>>>>

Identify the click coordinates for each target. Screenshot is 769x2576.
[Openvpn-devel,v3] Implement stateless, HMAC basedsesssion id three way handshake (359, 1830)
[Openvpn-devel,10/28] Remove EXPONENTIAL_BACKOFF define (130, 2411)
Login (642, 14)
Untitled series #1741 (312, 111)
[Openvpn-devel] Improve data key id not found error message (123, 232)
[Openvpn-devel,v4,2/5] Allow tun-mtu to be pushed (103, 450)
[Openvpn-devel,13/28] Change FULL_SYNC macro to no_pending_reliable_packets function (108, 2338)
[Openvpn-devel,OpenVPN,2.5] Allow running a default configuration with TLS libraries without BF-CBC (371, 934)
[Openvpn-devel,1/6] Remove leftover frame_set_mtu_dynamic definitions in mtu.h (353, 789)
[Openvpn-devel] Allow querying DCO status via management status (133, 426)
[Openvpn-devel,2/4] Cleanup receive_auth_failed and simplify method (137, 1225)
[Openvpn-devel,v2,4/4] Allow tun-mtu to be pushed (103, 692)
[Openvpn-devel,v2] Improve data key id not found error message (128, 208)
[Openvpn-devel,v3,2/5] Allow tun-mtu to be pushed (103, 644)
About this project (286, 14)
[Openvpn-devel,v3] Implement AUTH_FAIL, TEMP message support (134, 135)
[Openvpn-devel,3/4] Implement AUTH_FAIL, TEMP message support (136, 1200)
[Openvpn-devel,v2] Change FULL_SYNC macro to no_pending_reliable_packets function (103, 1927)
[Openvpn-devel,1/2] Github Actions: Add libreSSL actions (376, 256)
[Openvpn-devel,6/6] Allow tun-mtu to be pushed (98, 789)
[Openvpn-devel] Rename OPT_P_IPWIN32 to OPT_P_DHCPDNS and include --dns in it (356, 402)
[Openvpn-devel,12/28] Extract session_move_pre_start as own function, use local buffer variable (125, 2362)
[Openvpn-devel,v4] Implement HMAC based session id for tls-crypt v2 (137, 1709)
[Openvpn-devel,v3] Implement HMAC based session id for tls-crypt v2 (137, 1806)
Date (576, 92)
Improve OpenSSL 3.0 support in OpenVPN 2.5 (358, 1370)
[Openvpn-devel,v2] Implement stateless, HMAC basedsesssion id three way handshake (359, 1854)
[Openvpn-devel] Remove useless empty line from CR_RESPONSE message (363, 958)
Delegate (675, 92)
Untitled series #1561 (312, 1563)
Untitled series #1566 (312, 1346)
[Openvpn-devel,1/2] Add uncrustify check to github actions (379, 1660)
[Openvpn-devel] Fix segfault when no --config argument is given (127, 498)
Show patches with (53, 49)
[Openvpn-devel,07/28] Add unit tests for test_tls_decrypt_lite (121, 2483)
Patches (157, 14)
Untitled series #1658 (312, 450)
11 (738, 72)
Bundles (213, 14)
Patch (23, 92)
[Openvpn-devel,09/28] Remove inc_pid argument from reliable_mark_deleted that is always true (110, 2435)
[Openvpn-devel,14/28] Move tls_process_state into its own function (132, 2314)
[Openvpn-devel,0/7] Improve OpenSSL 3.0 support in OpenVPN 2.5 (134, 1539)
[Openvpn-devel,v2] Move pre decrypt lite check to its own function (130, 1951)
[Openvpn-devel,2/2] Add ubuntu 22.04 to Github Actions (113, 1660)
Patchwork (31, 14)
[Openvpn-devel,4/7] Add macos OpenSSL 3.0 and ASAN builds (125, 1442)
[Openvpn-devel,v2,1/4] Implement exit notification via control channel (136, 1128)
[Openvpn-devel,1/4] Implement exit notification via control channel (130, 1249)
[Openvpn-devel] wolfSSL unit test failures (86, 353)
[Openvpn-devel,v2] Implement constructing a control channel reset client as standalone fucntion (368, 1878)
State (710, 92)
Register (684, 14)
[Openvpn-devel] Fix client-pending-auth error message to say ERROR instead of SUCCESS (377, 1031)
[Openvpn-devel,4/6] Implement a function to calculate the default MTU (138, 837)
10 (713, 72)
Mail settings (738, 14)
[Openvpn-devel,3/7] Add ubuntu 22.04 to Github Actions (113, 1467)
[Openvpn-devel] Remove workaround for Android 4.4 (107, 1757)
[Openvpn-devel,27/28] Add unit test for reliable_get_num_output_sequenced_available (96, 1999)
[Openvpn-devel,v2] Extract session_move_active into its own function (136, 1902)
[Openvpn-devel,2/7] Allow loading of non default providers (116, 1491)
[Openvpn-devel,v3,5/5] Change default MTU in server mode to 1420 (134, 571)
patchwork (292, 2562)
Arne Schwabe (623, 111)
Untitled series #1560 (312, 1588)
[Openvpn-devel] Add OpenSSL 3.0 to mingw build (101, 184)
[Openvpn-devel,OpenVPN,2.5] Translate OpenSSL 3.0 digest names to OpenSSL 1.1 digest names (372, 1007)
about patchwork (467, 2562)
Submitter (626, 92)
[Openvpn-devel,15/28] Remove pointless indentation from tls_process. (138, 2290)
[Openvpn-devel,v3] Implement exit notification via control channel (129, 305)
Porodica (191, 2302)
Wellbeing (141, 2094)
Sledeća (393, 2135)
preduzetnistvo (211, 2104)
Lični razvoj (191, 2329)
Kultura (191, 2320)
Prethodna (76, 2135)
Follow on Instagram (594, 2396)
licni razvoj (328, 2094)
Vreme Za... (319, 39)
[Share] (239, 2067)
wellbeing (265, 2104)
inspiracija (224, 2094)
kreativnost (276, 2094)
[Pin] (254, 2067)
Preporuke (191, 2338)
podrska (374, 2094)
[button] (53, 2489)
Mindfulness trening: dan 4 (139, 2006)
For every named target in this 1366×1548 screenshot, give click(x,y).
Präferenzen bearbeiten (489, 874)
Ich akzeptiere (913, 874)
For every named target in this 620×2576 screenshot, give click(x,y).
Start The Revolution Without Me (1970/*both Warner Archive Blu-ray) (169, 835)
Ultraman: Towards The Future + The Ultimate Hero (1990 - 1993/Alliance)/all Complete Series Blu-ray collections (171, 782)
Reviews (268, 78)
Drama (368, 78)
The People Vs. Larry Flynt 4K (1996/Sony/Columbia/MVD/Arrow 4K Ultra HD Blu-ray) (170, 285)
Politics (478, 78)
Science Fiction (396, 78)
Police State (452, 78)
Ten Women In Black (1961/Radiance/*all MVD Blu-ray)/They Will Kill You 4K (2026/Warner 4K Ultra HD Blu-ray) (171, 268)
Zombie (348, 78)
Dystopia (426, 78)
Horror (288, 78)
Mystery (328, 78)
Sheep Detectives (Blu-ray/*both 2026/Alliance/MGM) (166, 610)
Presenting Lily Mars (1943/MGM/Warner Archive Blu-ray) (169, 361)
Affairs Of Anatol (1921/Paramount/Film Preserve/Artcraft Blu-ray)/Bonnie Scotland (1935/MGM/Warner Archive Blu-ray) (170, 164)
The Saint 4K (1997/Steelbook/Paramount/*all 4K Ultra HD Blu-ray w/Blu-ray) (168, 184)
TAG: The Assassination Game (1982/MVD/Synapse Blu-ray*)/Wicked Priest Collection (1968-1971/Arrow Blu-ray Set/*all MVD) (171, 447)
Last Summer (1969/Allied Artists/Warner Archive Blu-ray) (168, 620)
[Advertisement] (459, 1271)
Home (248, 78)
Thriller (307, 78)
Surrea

<<<<

REQUIRED ACTION
Only the data above, repeated exactly, should make up the reply.

ANSWER BOX
Identify the click coordinates for each target. Screenshot is 769x2576.
[Openvpn-devel,v3] Implement stateless, HMAC basedsesssion id three way handshake (359, 1830)
[Openvpn-devel,10/28] Remove EXPONENTIAL_BACKOFF define (130, 2411)
Login (642, 14)
Untitled series #1741 (312, 111)
[Openvpn-devel] Improve data key id not found error message (123, 232)
[Openvpn-devel,v4,2/5] Allow tun-mtu to be pushed (103, 450)
[Openvpn-devel,13/28] Change FULL_SYNC macro to no_pending_reliable_packets function (108, 2338)
[Openvpn-devel,OpenVPN,2.5] Allow running a default configuration with TLS libraries without BF-CBC (371, 934)
[Openvpn-devel,1/6] Remove leftover frame_set_mtu_dynamic definitions in mtu.h (353, 789)
[Openvpn-devel] Allow querying DCO status via management status (133, 426)
[Openvpn-devel,2/4] Cleanup receive_auth_failed and simplify method (137, 1225)
[Openvpn-devel,v2,4/4] Allow tun-mtu to be pushed (103, 692)
[Openvpn-devel,v2] Improve data key id not found error message (128, 208)
[Openvpn-devel,v3,2/5] Allow tun-mtu to be pushed (103, 644)
About this project (286, 14)
[Openvpn-devel,v3] Implement AUTH_FAIL, TEMP message support (134, 135)
[Openvpn-devel,3/4] Implement AUTH_FAIL, TEMP message support (136, 1200)
[Openvpn-devel,v2] Change FULL_SYNC macro to no_pending_reliable_packets function (103, 1927)
[Openvpn-devel,1/2] Github Actions: Add libreSSL actions (376, 256)
[Openvpn-devel,6/6] Allow tun-mtu to be pushed (98, 789)
[Openvpn-devel] Rename OPT_P_IPWIN32 to OPT_P_DHCPDNS and include --dns in it (356, 402)
[Openvpn-devel,12/28] Extract session_move_pre_start as own function, use local buffer variable (125, 2362)
[Openvpn-devel,v4] Implement HMAC based session id for tls-crypt v2 (137, 1709)
[Openvpn-devel,v3] Implement HMAC based session id for tls-crypt v2 (137, 1806)
Date (576, 92)
Improve OpenSSL 3.0 support in OpenVPN 2.5 (358, 1370)
[Openvpn-devel,v2] Implement stateless, HMAC basedsesssion id three way handshake (359, 1854)
[Openvpn-devel] Remove useless empty line from CR_RESPONSE message (363, 958)
Delegate (675, 92)
Untitled series #1561 (312, 1563)
Untitled series #1566 (312, 1346)
[Openvpn-devel,1/2] Add uncrustify check to github actions (379, 1660)
[Openvpn-devel] Fix segfault when no --config argument is given (127, 498)
Show patches with (53, 49)
[Openvpn-devel,07/28] Add unit tests for test_tls_decrypt_lite (121, 2483)
Patches (157, 14)
Untitled series #1658 (312, 450)
11 (738, 72)
Bundles (213, 14)
Patch (23, 92)
[Openvpn-devel,09/28] Remove inc_pid argument from reliable_mark_deleted that is always true (110, 2435)
[Openvpn-devel,14/28] Move tls_process_state into its own function (132, 2314)
[Openvpn-devel,0/7] Improve OpenSSL 3.0 support in OpenVPN 2.5 (134, 1539)
[Openvpn-devel,v2] Move pre decrypt lite check to its own function (130, 1951)
[Openvpn-devel,2/2] Add ubuntu 22.04 to Github Actions (113, 1660)
Patchwork (31, 14)
[Openvpn-devel,4/7] Add macos OpenSSL 3.0 and ASAN builds (125, 1442)
[Openvpn-devel,v2,1/4] Implement exit notification via control channel (136, 1128)
[Openvpn-devel,1/4] Implement exit notification via control channel (130, 1249)
[Openvpn-devel] wolfSSL unit test failures (86, 353)
[Openvpn-devel,v2] Implement constructing a control channel reset client as standalone fucntion (368, 1878)
State (710, 92)
Register (684, 14)
[Openvpn-devel] Fix client-pending-auth error message to say ERROR instead of SUCCESS (377, 1031)
[Openvpn-devel,4/6] Implement a function to calculate the default MTU (138, 837)
10 (713, 72)
Mail settings (738, 14)
[Openvpn-devel,3/7] Add ubuntu 22.04 to Github Actions (113, 1467)
[Openvpn-devel] Remove workaround for Android 4.4 (107, 1757)
[Openvpn-devel,27/28] Add unit test for reliable_get_num_output_sequenced_available (96, 1999)
[Openvpn-devel,v2] Extract session_move_active into its own function (136, 1902)
[Openvpn-devel,2/7] Allow loading of non default providers (116, 1491)
[Openvpn-devel,v3,5/5] Change default MTU in server mode to 1420 (134, 571)
patchwork (292, 2562)
Arne Schwabe (623, 111)
Untitled series #1560 (312, 1588)
[Openvpn-devel] Add OpenSSL 3.0 to mingw build (101, 184)
[Openvpn-devel,OpenVPN,2.5] Translate OpenSSL 3.0 digest names to OpenSSL 1.1 digest names (372, 1007)
about patchwork (467, 2562)
Submitter (626, 92)
[Openvpn-devel,15/28] Remove pointless indentation from tls_process. (138, 2290)
[Openvpn-devel,v3] Implement exit notification via control channel (129, 305)
Porodica (191, 2302)
Wellbeing (141, 2094)
Sledeća (393, 2135)
preduzetnistvo (211, 2104)
Lični razvoj (191, 2329)
Kultura (191, 2320)
Prethodna (76, 2135)
Follow on Instagram (594, 2396)
licni razvoj (328, 2094)
Vreme Za... (319, 39)
[Share] (239, 2067)
wellbeing (265, 2104)
inspiracija (224, 2094)
kreativnost (276, 2094)
[Pin] (254, 2067)
Preporuke (191, 2338)
podrska (374, 2094)
[button] (53, 2489)
Mindfulness trening: dan 4 (139, 2006)
For every named target in this 1366×1548 screenshot, give click(x,y).
Präferenzen bearbeiten (489, 874)
Ich akzeptiere (913, 874)
For every named target in this 620×2576 screenshot, give click(x,y).
Start The Revolution Without Me (1970/*both Warner Archive Blu-ray) (169, 835)
Ultraman: Towards The Future + The Ultimate Hero (1990 - 1993/Alliance)/all Complete Series Blu-ray collections (171, 782)
Reviews (268, 78)
Drama (368, 78)
The People Vs. Larry Flynt 4K (1996/Sony/Columbia/MVD/Arrow 4K Ultra HD Blu-ray) (170, 285)
Politics (478, 78)
Science Fiction (396, 78)
Police State (452, 78)
Ten Women In Black (1961/Radiance/*all MVD Blu-ray)/They Will Kill You 4K (2026/Warner 4K Ultra HD Blu-ray) (171, 268)
Zombie (348, 78)
Dystopia (426, 78)
Horror (288, 78)
Mystery (328, 78)
Sheep Detectives (Blu-ray/*both 2026/Alliance/MGM) (166, 610)
Presenting Lily Mars (1943/MGM/Warner Archive Blu-ray) (169, 361)
Affairs Of Anatol (1921/Paramount/Film Preserve/Artcraft Blu-ray)/Bonnie Scotland (1935/MGM/Warner Archive Blu-ray) (170, 164)
The Saint 4K (1997/Steelbook/Paramount/*all 4K Ultra HD Blu-ray w/Blu-ray) (168, 184)
TAG: The Assassination Game (1982/MVD/Synapse Blu-ray*)/Wicked Priest Collection (1968-1971/Arrow Blu-ray Set/*all MVD) (171, 447)
Last Summer (1969/Allied Artists/Warner Archive Blu-ray) (168, 620)
[Advertisement] (459, 1271)
Home (248, 78)
Thriller (307, 78)
Surrea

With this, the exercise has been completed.